- Instrucciones -
Reproduce, por favor, sin ningún cambio el fragmento del pasaje de texto de abajo que va entre "El mismo mensaje con" y "bajar la basura.", ambos incluidos.
**** Pasaje de texto ****
La astenia primaveral y el cansancio pandémico –alguien debería ir recopilando todas estas expresiones que por “covidianas” se han vuelto tan cotidianas, antes de que se vaya el virus y se nos olviden- han hecho su trabajo y nos han colocado al filo mismo de la desesperación. Ahora ya no se trata de salvar vidas, ni de salvar a la hostelería, ni de salvar a los nominados de “Supervivientes”; ahora se trata de sálvese quien pueda y tonto el último. Al menos, así nos lo ha hecho saber nuestro presidente -a través de su ministra-, la semana que viene a esta hora más o menos, el mundo volverá a ser como antes, porque como afirma Darias “el estado de alarma es una situación excepcional, pero no podemos seguir así de por vida”. Así que, salvo que ocurra una hecatombe, el mensaje, a partir de ahora, no puede ser más claro y directo “¡A la playa!, ¡a la playa!”
El mismo mensaje con el que la gente saluda a Juanma Moreno cuando lo ve en los bares, el mismo mensaje que media Andalucía llevaba esperando desde hace cuatro meses; poder pasar de una provincia a otra sin tener la sensación de que se está trapicheando mientras los turistas extranjeros –incluso extranjeros un poco más allá de Despeñaperros- se paseaban a sus anchas por nuestras calles, sin tener la sensación de ser el pagafantas de la pandilla, el pardillo al que le toca siempre bajar la basura.
**** Sección de datos ****
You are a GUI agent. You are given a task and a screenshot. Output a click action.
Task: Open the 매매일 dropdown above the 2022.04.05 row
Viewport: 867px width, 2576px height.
****
- Tarea resuelta -
El mismo mensaje con el que la gente saluda a Juanma Moreno cuando lo ve en los bares, el mismo mensaje que media Andalucía llevaba esperando desde hace cuatro meses; poder pasar de una provincia a otra sin tener la sensación de que se está trapicheando mientras los turistas extranjeros –incluso extranjeros un poco más allá de Despeñaperros- se paseaban a sus anchas por nuestras calles, sin tener la sensación de ser el pagafantas de la pandilla, el pardillo al que le toca siempre bajar la basura.